As of last month, Apple was reportedly hard at work integrating Beats into the very fabric of iOS and iTunes, while also developing it for the Music app for the iPad, iPhone, and iPod. The subscription service would cost as little as $5 a month if Apple has its way, undercutting the $10 per month premium subscriptions from Spotify, Rdio, and Google's (NASDAQ: GOOG) Play Music.
So, despite Starbucks' decision to stop selling CDs, this isn't the day the music died, just another evolution in its consumption.
Music is more accessible than ever. Pandora ended 2014 with a record 81.5 million active listeners, a 7% increase from the prior year, with listening hours jumping 20% to 20.03 billion. Spotify has over 15 million paying customers and more than 60 million active users across the world.
The change in how music is consumed has required the industry to modify the way it ranks the hits. Billboard, for example, adopted the industry benchmarks that equate 1,500 song streams from an album to one equivalent album sale and 10 tracks as equaling one track equivalent album, or TEA. When viewed in that manner, rather than killing it, streaming music has saved the industry and allowed it to grow.
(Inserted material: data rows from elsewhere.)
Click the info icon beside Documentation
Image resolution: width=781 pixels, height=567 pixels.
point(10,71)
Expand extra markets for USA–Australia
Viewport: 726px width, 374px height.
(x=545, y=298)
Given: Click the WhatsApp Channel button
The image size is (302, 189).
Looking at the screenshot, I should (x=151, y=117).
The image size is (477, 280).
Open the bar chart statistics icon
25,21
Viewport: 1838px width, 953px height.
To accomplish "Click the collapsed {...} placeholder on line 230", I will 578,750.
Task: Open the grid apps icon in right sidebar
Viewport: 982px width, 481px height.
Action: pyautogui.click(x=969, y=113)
Yet one development also shows that no matter how much things change, they remain the same: Vinyl record sales are staging a comeback and were the one segment in the physical world that expanded last year. Some 9.2 million vinyl records, a near-52% increase, were sold in 2014, bringing the format up to 6% of all album sales.
Music will remain an essential component of going to the coffee house, even if, like the industry itself, it must evolve in response to changing consumer preferences. Although it hasn't said what will replace the CD rack next to its registers, customers can be sure it won't miss a beat in keeping the Starbucks experience connected to the music.